Big Bad Billy and my brother became friends early in grade school and were inseparable pretty much their whole lives until my brother moved to Arizona. The really scary part is Billy is now a cop! But I get ahead of myself…
Billy was bad. He was a good guy underneath, which we’ll get to later, but you better not fuck with him because you WILL get hurt. Everyone was scared of him. He broke someone’s nose in grade school because they insulted him or one of his friends, he was on the football team in high school and I think got in trouble for vicious tackles, and he was basically one big bad ass. But since I was his best friend’s sister, he was cool with me. I have no doubt that had anyone tried to mess with me, he would have killed them. Oh wait…there was one time in grade school when this punk Jesse was trying to mess with me and I made the mistake of telling my brother and Billy about it. In 5 minutes Billy had a baseball bat in his hand and was asking for Jesse’s address. I barely stopped him from destroying the kid.
It was kind of nice in high school, since the halls were super crowded but it was like the red sea when Billy was in the hallway – everyone instincively gave him a wide berth. And when he passed me in the hall, he gave me a head nod and a ‘what’s up?’ look. Therefore, I was untouchable as well. Not that a) I couldn’t have taken care of myself or b) I had any enemies, but it was still sort of a secure feeling.
So the point being, Billy was always at our house. He would even add food items to our grocery list, and my dad would buy whatever was on there. For a while I was angry that we were basically supporting him, feeding him – and we didn’t have any money so it was a sore spot for me.
The other part of this story is my friends would always drop by unexpectedly. During the summer my friend Matt would drive past my house on his way home from work around 1am, and if he saw my bedroom light on he would knock on my window, and I would come out and we’d head to Denny’s for a few hours. My best friend Sadaf came over all the time too. We didn’t spend all that much time at my house because it was small and messy and we didn’t want to disturb my dad, so mostly she just came to pick me up so we could go to her house, as I didn’t have a car.
I had dinner with Sadaf the other night, and it was so nice, it was like being home again. When I’m around her I am struck by such vivid memories of high school and my house and my dad. I still remember when she came to my dad’s funeral with her mom, and her mom wouldn’t go to the cemetary because it’s against their religion somehow, but Sadaf said nothing would keep her from being by my side during that difficult time. She’s right, we’re more than friends – we’re family.
This wandering story is eventually heading somewhere. At dinner Sadaf told me that one day she stopped by my house, but I wasn’t home. Big Bad Billy answered the door. She asked if I was home, and he said no. My brother wasn’t home either, so she asked the obvious, “So why are you here?”
His answer floored me, in a way. This kid was known to most people as a bully, a bad seed, someone to stay away from. So why was he alone in our house – well, my dad was there, but why was he hanging out without my brother or me being home?
“I know Matthew is working right now, and his dad gets hungry around now.
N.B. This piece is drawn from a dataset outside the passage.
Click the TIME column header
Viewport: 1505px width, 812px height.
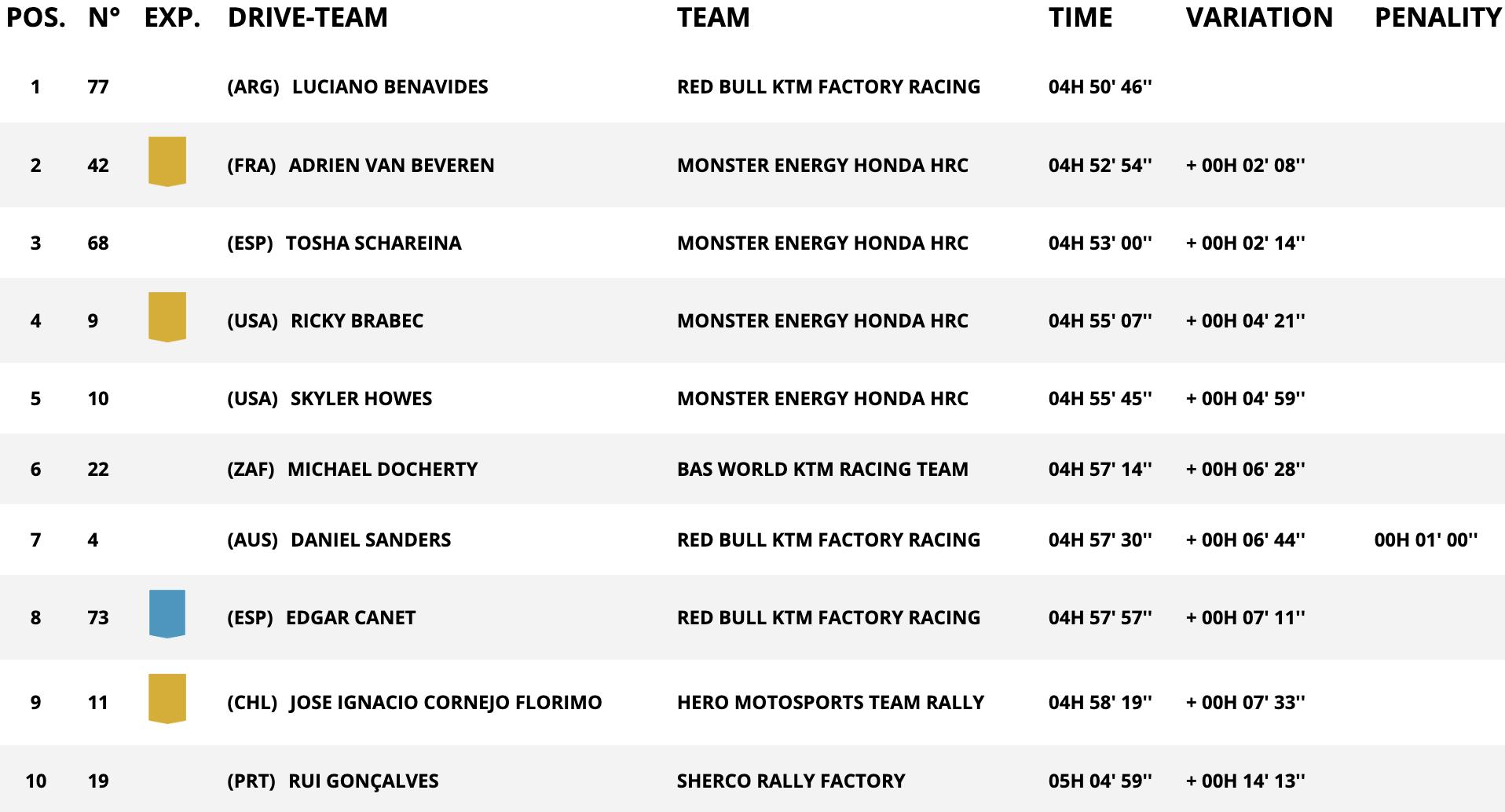click(x=1080, y=17)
I know his dad can’t get up to get himself food, so rather than have him sit there and wait for Matthew to get home, I come over to give him food and tea when he’s hungry, and help him to the bathroom and stuff.”
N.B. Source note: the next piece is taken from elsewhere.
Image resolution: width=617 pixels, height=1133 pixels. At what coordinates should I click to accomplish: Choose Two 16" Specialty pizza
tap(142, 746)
He treated my dad like his own. We took care of Billy, at least food-wise, for a long time. And he repaid us all in full by being a solid, decent human being and taking care of my dad when my dad wasn’t able to take care of himself.
That kindness, that selflessness, breaks my heart a little bit (in a good way) and makes me tear up every time I think of it. It reminds me that even though with terrorists and everything else that make the world seem like it’s going to hell in a handbasket, there is still pure goodness and kindness out there.
And we shouldn’t take that for granted.
Billy wanted to be a pallbearer at my dad’s funeral, and I wish he could have been. But my uncle wanted to do it, so Billy graciously let him. Even though I knew it would have meant a lot to Billy, and my dad, for him to have done it.